**Exercise brief**
Repeat the listing below in full, keeping each word as given.
Start of Raw data
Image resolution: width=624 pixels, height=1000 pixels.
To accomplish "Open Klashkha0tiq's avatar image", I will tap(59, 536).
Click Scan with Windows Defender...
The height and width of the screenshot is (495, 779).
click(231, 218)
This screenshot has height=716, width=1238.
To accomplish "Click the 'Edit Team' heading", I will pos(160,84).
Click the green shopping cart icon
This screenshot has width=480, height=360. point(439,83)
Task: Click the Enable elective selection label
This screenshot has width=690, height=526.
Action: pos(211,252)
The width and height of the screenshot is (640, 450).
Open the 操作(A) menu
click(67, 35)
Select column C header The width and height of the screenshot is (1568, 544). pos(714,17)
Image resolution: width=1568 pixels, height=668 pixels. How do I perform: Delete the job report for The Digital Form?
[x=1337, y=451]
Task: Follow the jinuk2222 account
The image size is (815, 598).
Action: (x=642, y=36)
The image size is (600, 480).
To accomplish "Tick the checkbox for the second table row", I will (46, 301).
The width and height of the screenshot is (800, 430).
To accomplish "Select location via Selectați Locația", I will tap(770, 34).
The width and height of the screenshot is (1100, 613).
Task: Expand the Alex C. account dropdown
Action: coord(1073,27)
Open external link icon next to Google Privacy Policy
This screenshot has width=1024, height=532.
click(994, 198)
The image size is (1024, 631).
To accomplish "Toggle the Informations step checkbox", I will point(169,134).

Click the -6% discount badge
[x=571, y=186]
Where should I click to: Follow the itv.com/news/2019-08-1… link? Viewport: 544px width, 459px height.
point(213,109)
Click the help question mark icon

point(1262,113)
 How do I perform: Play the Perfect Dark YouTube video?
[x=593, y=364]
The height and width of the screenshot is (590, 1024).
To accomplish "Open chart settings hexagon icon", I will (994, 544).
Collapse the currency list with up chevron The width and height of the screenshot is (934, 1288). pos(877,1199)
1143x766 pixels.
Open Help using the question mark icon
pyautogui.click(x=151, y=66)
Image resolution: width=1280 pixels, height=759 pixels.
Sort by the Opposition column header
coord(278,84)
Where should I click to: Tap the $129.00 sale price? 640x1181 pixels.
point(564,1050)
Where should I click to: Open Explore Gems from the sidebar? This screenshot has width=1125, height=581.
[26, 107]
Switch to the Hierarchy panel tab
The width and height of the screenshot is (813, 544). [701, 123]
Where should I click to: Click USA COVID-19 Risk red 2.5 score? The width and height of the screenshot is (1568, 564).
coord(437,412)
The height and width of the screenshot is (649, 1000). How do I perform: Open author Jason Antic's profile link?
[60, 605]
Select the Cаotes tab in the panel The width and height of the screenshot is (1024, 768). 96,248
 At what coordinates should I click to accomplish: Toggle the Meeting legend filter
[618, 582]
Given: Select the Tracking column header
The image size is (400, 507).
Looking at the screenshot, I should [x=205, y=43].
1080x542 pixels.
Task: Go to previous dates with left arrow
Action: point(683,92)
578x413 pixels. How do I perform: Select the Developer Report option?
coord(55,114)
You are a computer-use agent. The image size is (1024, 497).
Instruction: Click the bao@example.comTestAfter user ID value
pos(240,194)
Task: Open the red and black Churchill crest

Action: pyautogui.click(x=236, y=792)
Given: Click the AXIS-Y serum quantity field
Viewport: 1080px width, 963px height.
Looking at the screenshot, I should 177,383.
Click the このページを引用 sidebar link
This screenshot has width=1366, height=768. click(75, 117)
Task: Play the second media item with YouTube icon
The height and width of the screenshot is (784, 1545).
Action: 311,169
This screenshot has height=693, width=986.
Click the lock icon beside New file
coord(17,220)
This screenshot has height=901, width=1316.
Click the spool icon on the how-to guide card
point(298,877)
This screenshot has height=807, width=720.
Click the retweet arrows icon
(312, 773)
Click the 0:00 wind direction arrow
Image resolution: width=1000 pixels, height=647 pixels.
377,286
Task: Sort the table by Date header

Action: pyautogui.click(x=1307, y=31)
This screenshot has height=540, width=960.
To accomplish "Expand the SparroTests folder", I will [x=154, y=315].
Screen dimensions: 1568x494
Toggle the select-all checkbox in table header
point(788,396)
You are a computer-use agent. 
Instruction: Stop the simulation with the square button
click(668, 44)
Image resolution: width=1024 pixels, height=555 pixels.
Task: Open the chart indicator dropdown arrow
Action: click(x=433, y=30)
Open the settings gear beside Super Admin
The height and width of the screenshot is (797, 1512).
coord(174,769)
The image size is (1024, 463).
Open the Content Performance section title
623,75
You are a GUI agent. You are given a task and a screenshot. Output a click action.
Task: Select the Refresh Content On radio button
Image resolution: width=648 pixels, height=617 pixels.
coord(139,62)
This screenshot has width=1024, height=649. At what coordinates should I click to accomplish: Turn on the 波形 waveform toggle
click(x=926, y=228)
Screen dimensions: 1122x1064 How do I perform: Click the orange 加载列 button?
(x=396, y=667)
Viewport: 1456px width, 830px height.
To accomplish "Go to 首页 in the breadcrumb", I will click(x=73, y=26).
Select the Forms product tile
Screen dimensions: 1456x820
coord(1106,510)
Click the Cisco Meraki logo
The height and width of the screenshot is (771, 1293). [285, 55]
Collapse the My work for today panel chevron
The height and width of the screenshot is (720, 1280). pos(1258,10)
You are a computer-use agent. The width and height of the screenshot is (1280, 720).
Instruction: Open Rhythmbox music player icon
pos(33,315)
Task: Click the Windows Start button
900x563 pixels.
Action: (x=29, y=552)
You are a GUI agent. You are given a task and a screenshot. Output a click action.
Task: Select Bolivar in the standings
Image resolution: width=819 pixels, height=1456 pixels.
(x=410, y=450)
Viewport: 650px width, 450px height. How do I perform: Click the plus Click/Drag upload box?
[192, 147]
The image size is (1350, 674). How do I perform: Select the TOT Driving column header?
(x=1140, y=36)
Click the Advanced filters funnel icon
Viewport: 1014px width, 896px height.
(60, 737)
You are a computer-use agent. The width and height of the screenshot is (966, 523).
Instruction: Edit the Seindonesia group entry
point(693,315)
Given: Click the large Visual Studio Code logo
End of Raw data
**Reply**
Image resolution: width=624 pixels, height=1000 pixels.
To accomplish "Open Klashkha0tiq's avatar image", I will tap(59, 536).
Click Scan with Windows Defender...
The height and width of the screenshot is (495, 779).
click(231, 218)
This screenshot has height=716, width=1238.
To accomplish "Click the 'Edit Team' heading", I will pos(160,84).
Click the green shopping cart icon
This screenshot has width=480, height=360. point(439,83)
Task: Click the Enable elective selection label
This screenshot has width=690, height=526.
Action: pos(211,252)
The width and height of the screenshot is (640, 450).
Open the 操作(A) menu
click(67, 35)
Select column C header The width and height of the screenshot is (1568, 544). pos(714,17)
Image resolution: width=1568 pixels, height=668 pixels. How do I perform: Delete the job report for The Digital Form?
[x=1337, y=451]
Task: Follow the jinuk2222 account
The image size is (815, 598).
Action: (x=642, y=36)
The image size is (600, 480).
To accomplish "Tick the checkbox for the second table row", I will (46, 301).
The width and height of the screenshot is (800, 430).
To accomplish "Select location via Selectați Locația", I will tap(770, 34).
The width and height of the screenshot is (1100, 613).
Task: Expand the Alex C. account dropdown
Action: coord(1073,27)
Open external link icon next to Google Privacy Policy
This screenshot has width=1024, height=532.
click(994, 198)
The image size is (1024, 631).
To accomplish "Toggle the Informations step checkbox", I will point(169,134).

Click the -6% discount badge
[x=571, y=186]
Where should I click to: Follow the itv.com/news/2019-08-1… link? Viewport: 544px width, 459px height.
point(213,109)
Click the help question mark icon

point(1262,113)
 How do I perform: Play the Perfect Dark YouTube video?
[x=593, y=364]
The height and width of the screenshot is (590, 1024).
To accomplish "Open chart settings hexagon icon", I will (994, 544).
Collapse the currency list with up chevron The width and height of the screenshot is (934, 1288). pos(877,1199)
1143x766 pixels.
Open Help using the question mark icon
pyautogui.click(x=151, y=66)
Image resolution: width=1280 pixels, height=759 pixels.
Sort by the Opposition column header
coord(278,84)
Where should I click to: Tap the $129.00 sale price? 640x1181 pixels.
point(564,1050)
Where should I click to: Open Explore Gems from the sidebar? This screenshot has width=1125, height=581.
[26, 107]
Switch to the Hierarchy panel tab
The width and height of the screenshot is (813, 544). [701, 123]
Where should I click to: Click USA COVID-19 Risk red 2.5 score? The width and height of the screenshot is (1568, 564).
coord(437,412)
The height and width of the screenshot is (649, 1000). How do I perform: Open author Jason Antic's profile link?
[60, 605]
Select the Cаotes tab in the panel The width and height of the screenshot is (1024, 768). 96,248
 At what coordinates should I click to accomplish: Toggle the Meeting legend filter
[618, 582]
Given: Select the Tracking column header
The image size is (400, 507).
Looking at the screenshot, I should [x=205, y=43].
1080x542 pixels.
Task: Go to previous dates with left arrow
Action: point(683,92)
578x413 pixels. How do I perform: Select the Developer Report option?
coord(55,114)
You are a computer-use agent. The image size is (1024, 497).
Instruction: Click the bao@example.comTestAfter user ID value
pos(240,194)
Task: Open the red and black Churchill crest

Action: pyautogui.click(x=236, y=792)
Given: Click the AXIS-Y serum quantity field
Viewport: 1080px width, 963px height.
Looking at the screenshot, I should 177,383.
Click the このページを引用 sidebar link
This screenshot has width=1366, height=768. click(75, 117)
Task: Play the second media item with YouTube icon
The height and width of the screenshot is (784, 1545).
Action: 311,169
This screenshot has height=693, width=986.
Click the lock icon beside New file
coord(17,220)
This screenshot has height=901, width=1316.
Click the spool icon on the how-to guide card
point(298,877)
This screenshot has height=807, width=720.
Click the retweet arrows icon
(312, 773)
Click the 0:00 wind direction arrow
Image resolution: width=1000 pixels, height=647 pixels.
377,286
Task: Sort the table by Date header

Action: pyautogui.click(x=1307, y=31)
This screenshot has height=540, width=960.
To accomplish "Expand the SparroTests folder", I will [x=154, y=315].
Screen dimensions: 1568x494
Toggle the select-all checkbox in table header
point(788,396)
You are a computer-use agent. 
Instruction: Stop the simulation with the square button
click(668, 44)
Image resolution: width=1024 pixels, height=555 pixels.
Task: Open the chart indicator dropdown arrow
Action: click(x=433, y=30)
Open the settings gear beside Super Admin
The height and width of the screenshot is (797, 1512).
coord(174,769)
The image size is (1024, 463).
Open the Content Performance section title
623,75
You are a GUI agent. You are given a task and a screenshot. Output a click action.
Task: Select the Refresh Content On radio button
Image resolution: width=648 pixels, height=617 pixels.
coord(139,62)
This screenshot has width=1024, height=649. At what coordinates should I click to accomplish: Turn on the 波形 waveform toggle
click(x=926, y=228)
Screen dimensions: 1122x1064 How do I perform: Click the orange 加载列 button?
(x=396, y=667)
Viewport: 1456px width, 830px height.
To accomplish "Go to 首页 in the breadcrumb", I will click(x=73, y=26).
Select the Forms product tile
Screen dimensions: 1456x820
coord(1106,510)
Click the Cisco Meraki logo
The height and width of the screenshot is (771, 1293). [285, 55]
Collapse the My work for today panel chevron
The height and width of the screenshot is (720, 1280). pos(1258,10)
You are a computer-use agent. The width and height of the screenshot is (1280, 720).
Instruction: Open Rhythmbox music player icon
pos(33,315)
Task: Click the Windows Start button
900x563 pixels.
Action: (x=29, y=552)
You are a GUI agent. You are given a task and a screenshot. Output a click action.
Task: Select Bolivar in the standings
Image resolution: width=819 pixels, height=1456 pixels.
(x=410, y=450)
Viewport: 650px width, 450px height. How do I perform: Click the plus Click/Drag upload box?
[192, 147]
The image size is (1350, 674). How do I perform: Select the TOT Driving column header?
(x=1140, y=36)
Click the Advanced filters funnel icon
Viewport: 1014px width, 896px height.
(60, 737)
You are a computer-use agent. The width and height of the screenshot is (966, 523).
Instruction: Edit the Seindonesia group entry
point(693,315)
Given: Click the large Visual Studio Code logo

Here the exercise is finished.